What you are asked to do: Set down each record below exactly as it stands. Pictures are not part of the copy.
[Start of section]
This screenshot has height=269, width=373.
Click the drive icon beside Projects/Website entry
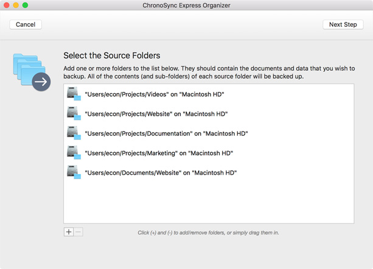click(74, 113)
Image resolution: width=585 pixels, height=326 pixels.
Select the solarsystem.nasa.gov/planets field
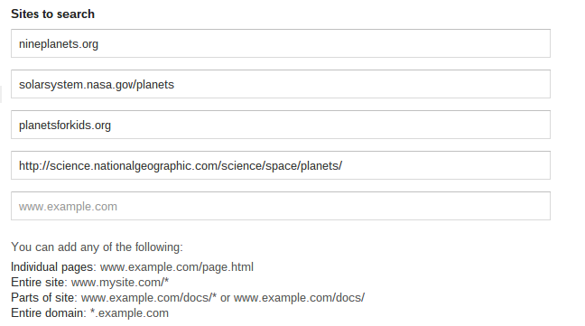pyautogui.click(x=281, y=84)
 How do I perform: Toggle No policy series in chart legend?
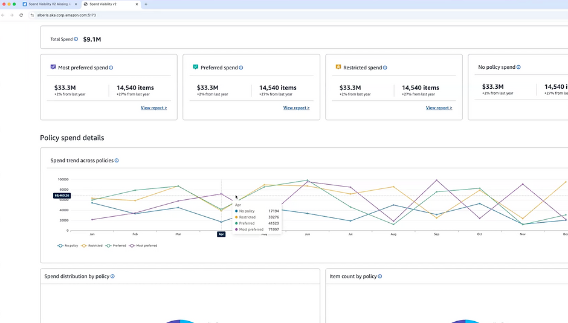(x=68, y=246)
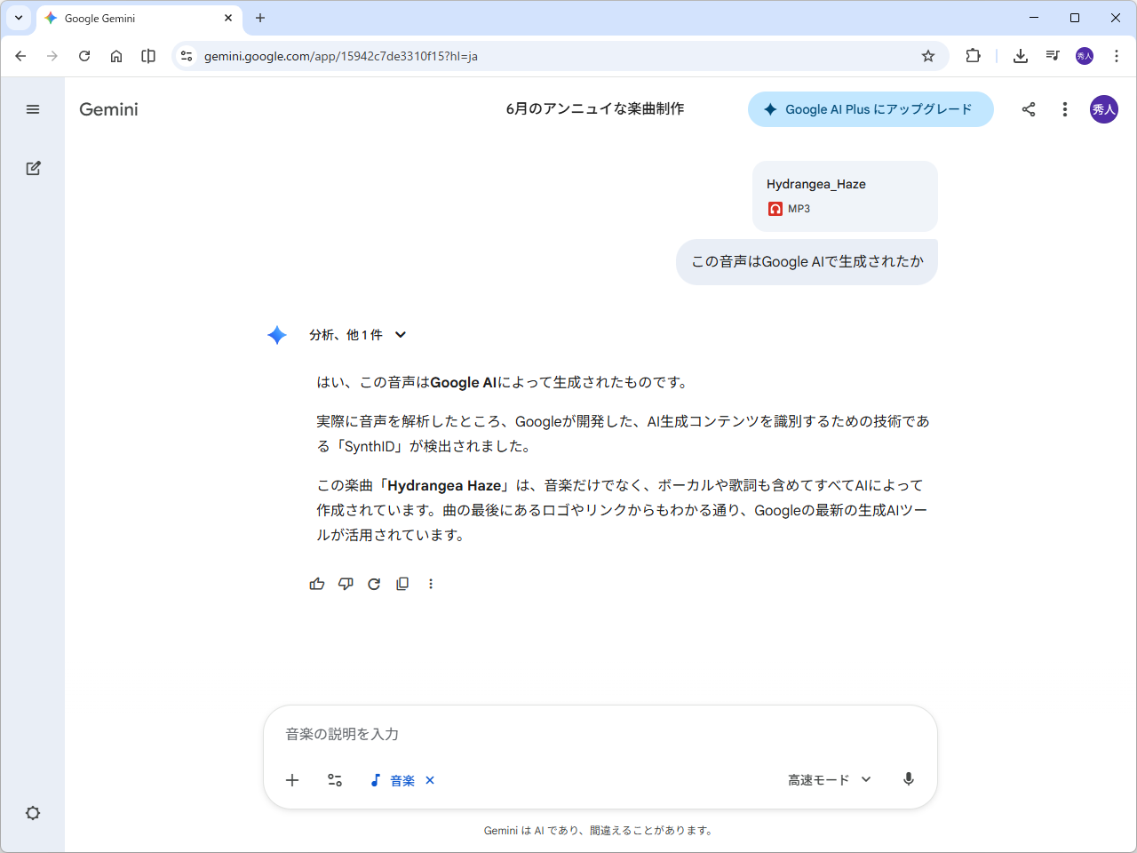Image resolution: width=1137 pixels, height=853 pixels.
Task: Open more options for Gemini's response
Action: click(431, 584)
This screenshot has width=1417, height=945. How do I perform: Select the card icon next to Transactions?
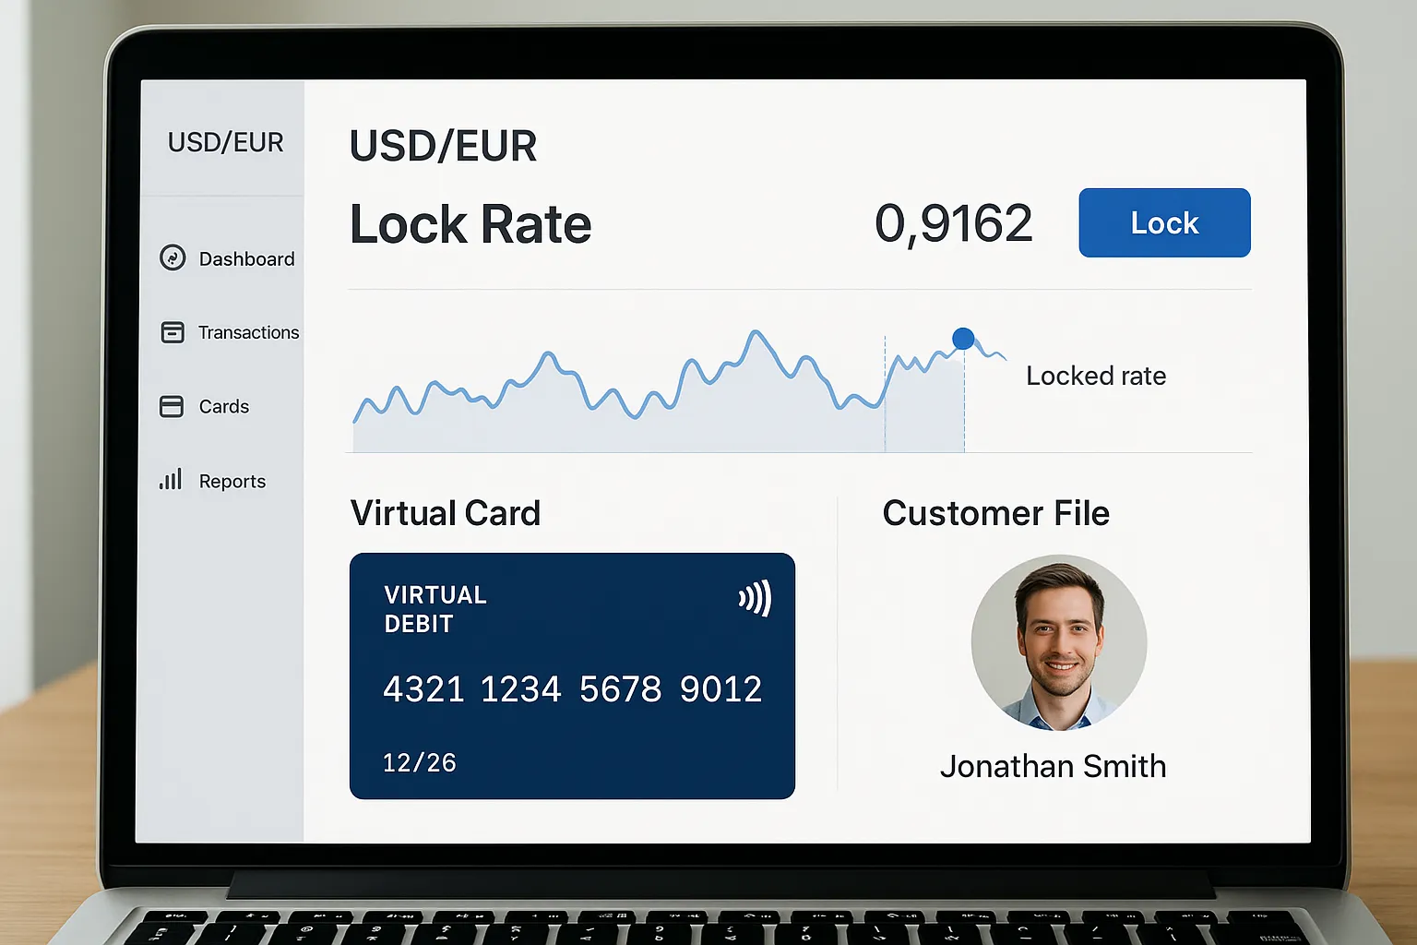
[End of section]
Response to the task:
This screenshot has height=269, width=373.
Click the drive icon beside Projects/Website entry
click(74, 113)
Image resolution: width=585 pixels, height=326 pixels.
Select the solarsystem.nasa.gov/planets field
pyautogui.click(x=281, y=84)
 How do I perform: Toggle No policy series in chart legend?
(x=68, y=246)
Image resolution: width=1137 pixels, height=853 pixels.
Task: Open more options for Gemini's response
Action: click(431, 584)
This screenshot has width=1417, height=945. How do I perform: Select the card icon next to Transactions?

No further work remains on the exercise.